======== Dataset rows ========

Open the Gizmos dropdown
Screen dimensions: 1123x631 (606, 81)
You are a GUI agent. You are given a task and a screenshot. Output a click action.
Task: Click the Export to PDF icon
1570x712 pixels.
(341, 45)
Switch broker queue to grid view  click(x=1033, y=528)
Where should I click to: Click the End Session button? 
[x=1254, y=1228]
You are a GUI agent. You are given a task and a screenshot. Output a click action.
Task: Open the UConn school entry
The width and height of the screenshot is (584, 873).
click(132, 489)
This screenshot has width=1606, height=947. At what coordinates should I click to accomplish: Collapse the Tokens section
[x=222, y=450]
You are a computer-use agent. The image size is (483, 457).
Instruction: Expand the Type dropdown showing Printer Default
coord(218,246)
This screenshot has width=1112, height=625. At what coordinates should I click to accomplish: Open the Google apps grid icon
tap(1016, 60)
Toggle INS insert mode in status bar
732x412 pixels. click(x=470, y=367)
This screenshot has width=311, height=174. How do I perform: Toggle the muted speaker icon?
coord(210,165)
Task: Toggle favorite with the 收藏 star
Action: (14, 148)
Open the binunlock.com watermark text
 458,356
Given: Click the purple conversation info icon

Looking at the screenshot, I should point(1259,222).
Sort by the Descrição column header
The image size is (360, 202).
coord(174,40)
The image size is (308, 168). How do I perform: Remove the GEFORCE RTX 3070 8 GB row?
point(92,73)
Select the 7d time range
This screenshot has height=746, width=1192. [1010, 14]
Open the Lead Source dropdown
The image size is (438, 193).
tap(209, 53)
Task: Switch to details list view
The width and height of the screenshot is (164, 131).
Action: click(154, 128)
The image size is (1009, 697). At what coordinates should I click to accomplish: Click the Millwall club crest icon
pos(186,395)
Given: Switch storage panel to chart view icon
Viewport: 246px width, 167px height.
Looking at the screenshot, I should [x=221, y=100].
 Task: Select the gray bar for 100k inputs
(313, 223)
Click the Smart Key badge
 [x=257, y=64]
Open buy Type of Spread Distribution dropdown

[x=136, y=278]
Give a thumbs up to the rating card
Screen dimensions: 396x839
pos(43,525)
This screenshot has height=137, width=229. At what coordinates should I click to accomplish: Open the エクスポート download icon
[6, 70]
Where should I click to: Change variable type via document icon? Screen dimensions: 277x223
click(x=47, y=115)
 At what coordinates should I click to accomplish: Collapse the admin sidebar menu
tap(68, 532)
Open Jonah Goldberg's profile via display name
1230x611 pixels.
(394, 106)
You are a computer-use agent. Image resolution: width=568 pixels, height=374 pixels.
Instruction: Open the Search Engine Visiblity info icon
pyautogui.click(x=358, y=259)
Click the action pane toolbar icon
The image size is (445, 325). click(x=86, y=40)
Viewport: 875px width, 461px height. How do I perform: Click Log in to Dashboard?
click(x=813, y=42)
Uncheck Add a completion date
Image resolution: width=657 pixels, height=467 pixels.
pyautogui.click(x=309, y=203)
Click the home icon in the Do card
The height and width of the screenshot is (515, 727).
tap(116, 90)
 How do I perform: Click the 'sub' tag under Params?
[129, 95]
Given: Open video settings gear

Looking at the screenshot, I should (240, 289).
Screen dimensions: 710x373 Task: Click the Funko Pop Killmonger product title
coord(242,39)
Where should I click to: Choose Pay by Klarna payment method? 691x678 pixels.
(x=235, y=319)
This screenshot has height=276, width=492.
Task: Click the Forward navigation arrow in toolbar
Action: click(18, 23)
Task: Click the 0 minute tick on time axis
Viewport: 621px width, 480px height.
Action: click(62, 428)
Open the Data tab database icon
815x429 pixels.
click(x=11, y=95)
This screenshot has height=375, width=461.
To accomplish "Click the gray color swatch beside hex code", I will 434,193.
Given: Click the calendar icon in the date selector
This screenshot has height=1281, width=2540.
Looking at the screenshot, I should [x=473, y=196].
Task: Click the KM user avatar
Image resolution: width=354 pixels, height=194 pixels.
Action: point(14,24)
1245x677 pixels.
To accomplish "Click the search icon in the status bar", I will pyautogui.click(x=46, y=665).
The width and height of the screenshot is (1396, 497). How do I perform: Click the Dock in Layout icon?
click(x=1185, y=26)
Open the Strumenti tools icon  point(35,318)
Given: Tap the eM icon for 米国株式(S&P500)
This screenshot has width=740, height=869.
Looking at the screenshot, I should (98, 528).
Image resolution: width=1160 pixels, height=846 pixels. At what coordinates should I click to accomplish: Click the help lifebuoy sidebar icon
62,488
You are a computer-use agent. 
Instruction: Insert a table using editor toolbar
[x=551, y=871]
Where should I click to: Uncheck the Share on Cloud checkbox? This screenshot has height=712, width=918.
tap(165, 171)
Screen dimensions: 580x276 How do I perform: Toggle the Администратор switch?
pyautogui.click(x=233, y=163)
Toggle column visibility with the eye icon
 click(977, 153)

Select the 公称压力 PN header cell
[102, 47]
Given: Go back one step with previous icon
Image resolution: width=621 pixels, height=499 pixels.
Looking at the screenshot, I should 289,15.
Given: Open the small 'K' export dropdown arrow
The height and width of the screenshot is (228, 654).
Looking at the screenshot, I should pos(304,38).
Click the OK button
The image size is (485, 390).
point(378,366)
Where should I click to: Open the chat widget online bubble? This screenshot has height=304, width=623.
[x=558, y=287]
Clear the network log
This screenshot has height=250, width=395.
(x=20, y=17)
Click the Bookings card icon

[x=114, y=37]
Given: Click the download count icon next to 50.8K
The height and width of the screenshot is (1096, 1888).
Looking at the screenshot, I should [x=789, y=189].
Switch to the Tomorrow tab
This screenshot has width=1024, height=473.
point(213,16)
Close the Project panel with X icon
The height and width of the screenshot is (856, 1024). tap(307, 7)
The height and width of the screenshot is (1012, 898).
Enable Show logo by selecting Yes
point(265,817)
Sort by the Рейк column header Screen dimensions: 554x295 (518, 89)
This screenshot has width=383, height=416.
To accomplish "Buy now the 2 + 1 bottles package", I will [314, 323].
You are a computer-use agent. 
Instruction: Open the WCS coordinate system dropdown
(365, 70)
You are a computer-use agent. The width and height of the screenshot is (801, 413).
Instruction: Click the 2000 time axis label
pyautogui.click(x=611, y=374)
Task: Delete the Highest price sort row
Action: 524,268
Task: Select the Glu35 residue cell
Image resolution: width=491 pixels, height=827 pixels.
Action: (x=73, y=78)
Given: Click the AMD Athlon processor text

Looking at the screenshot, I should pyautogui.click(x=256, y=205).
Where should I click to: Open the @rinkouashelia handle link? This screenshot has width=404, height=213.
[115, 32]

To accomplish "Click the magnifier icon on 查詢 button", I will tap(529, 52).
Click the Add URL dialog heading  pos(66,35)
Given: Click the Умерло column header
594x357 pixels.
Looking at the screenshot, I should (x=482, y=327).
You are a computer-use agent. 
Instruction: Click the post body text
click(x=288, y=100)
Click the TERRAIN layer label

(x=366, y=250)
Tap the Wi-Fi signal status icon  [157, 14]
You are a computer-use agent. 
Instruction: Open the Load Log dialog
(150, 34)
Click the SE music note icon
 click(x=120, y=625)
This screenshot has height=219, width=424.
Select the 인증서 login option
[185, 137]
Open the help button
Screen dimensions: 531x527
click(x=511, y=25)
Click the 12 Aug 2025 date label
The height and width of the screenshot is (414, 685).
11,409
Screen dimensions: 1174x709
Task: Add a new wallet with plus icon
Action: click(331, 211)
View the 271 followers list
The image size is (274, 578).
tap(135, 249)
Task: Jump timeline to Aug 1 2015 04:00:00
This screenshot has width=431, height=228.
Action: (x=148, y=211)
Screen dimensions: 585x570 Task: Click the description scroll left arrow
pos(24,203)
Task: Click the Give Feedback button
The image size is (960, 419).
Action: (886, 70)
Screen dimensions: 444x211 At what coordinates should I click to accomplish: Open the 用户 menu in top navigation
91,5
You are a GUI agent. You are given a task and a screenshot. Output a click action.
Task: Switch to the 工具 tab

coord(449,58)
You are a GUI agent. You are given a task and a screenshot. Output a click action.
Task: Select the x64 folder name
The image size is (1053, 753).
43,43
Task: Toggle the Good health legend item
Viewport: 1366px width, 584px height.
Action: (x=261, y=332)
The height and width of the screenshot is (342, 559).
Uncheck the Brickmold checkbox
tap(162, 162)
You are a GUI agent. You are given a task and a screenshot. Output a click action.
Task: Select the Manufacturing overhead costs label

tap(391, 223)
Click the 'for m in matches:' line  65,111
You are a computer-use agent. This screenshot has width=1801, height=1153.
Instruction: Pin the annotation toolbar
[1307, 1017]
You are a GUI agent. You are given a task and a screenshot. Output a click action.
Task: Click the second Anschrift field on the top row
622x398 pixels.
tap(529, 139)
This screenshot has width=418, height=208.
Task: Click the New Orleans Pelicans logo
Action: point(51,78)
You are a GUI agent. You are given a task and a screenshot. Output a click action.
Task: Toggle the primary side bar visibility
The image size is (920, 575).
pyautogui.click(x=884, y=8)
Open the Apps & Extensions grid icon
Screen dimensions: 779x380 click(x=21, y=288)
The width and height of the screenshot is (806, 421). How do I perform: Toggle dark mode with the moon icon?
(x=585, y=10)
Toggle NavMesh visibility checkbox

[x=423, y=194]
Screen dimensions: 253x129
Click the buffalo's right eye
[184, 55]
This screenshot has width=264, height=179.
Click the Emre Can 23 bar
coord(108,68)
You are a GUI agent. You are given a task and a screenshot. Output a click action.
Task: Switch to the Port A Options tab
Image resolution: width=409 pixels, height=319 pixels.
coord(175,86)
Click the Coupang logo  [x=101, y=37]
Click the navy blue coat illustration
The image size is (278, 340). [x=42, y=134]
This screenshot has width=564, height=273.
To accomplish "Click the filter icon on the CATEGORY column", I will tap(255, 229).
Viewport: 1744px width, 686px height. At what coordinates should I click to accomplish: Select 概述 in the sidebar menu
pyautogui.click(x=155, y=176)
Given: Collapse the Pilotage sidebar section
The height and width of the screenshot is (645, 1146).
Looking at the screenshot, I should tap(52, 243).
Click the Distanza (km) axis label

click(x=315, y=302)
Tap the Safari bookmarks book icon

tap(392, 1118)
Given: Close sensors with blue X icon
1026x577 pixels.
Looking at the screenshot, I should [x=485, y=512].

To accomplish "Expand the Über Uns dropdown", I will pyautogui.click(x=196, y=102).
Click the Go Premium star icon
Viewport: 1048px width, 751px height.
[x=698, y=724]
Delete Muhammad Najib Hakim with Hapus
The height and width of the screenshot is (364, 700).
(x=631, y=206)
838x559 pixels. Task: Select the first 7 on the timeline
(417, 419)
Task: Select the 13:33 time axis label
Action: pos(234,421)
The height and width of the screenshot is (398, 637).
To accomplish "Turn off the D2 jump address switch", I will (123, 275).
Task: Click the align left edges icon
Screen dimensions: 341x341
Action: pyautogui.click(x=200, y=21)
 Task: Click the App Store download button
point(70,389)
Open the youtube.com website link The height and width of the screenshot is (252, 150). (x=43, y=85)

========

## Given instruction
Repeat the items word for word, from the first line through the line containing "click(132, 489)".

## Task output
Open the Gizmos dropdown
Screen dimensions: 1123x631 (606, 81)
You are a GUI agent. You are given a task and a screenshot. Output a click action.
Task: Click the Export to PDF icon
1570x712 pixels.
(341, 45)
Switch broker queue to grid view  click(x=1033, y=528)
Where should I click to: Click the End Session button? 
[x=1254, y=1228]
You are a GUI agent. You are given a task and a screenshot. Output a click action.
Task: Open the UConn school entry
The width and height of the screenshot is (584, 873).
click(132, 489)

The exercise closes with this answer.